Of course, SML’s experiments with this kind of pulsating freedom are heavily balanced by muscular turns and body mechanics fit for the dancefloor. “Taking Out the Trash” is a perfect pace-setter for How You Been, a punchy nugget encapsulating the essence of SML. Chiu’s percussion synth establishes the groove before Stardrum and Butterss drop in on a heavy breakbeat. Uhlmann comes in with a searing, plucked staccato funk line on his guitar that would give Glenn Branca and Larry Coryell something to high five about.
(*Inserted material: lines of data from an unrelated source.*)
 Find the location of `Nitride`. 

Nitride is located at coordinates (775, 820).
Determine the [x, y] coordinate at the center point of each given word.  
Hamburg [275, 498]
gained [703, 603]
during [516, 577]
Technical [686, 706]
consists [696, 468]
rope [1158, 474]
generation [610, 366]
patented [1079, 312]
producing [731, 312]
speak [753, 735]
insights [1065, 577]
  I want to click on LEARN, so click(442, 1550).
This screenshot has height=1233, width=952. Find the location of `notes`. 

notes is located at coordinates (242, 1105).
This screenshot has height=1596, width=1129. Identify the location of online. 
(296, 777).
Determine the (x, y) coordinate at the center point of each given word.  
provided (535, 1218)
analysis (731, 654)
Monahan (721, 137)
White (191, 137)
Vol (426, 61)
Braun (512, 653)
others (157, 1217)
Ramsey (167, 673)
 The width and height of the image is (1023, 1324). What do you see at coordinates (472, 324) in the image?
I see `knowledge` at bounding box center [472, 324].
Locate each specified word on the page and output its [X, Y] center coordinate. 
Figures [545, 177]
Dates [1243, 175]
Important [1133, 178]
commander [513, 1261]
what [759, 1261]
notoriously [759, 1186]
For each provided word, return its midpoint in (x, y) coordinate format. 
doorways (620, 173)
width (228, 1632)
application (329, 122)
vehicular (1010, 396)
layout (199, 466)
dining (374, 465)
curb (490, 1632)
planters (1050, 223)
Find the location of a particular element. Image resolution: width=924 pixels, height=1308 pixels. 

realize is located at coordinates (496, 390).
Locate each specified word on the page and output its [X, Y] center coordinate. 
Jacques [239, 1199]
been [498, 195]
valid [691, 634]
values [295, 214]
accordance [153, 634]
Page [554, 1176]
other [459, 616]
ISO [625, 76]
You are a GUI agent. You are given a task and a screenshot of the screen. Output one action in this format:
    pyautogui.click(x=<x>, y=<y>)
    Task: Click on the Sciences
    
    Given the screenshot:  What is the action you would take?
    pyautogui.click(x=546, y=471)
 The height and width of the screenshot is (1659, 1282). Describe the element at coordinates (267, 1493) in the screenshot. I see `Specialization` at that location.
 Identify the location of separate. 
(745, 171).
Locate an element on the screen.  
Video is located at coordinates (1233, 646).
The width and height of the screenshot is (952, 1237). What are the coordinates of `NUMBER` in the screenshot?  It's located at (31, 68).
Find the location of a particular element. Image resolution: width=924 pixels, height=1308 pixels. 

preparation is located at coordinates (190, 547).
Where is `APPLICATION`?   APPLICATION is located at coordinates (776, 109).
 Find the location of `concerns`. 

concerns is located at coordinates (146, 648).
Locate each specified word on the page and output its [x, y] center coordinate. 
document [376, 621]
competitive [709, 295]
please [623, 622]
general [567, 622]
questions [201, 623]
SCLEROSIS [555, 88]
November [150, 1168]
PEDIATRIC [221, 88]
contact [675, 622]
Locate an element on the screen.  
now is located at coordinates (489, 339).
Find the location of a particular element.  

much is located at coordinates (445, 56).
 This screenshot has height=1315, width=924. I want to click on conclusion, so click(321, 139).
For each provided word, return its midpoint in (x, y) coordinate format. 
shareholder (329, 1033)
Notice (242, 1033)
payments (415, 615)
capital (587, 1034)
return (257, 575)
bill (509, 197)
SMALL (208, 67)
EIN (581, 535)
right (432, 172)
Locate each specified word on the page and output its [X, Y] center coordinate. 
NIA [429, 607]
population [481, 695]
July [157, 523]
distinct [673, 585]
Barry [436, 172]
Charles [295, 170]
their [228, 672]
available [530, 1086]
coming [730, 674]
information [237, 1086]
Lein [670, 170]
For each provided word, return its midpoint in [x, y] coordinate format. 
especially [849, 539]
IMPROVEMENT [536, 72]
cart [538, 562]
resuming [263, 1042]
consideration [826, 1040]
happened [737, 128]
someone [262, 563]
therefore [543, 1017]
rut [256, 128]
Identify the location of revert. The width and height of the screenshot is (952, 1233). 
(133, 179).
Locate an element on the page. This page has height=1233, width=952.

Things eventually trip into a total breakdown, with only the perc synth still looping. When the band explodes back in, the key has changed, and Johnson is letting loose on a wailing, distorted saxophone solo.
“Is there a way to dim the lights a little more?” Chiu asks at the start of the album’s closer “Mouth Words.” Moments later SML takes us out with a mid-tempo 4/4 groover dressed in swelling glissandos and punctuated by insistent, rapid-fire phrases from Johnson’s alto. As the final tune dissolves into a layer of arpeggiated chirps and sampled crowd sounds, Chiu’s voice is back again to say what we’re all thinking: “Very good. Thank you.”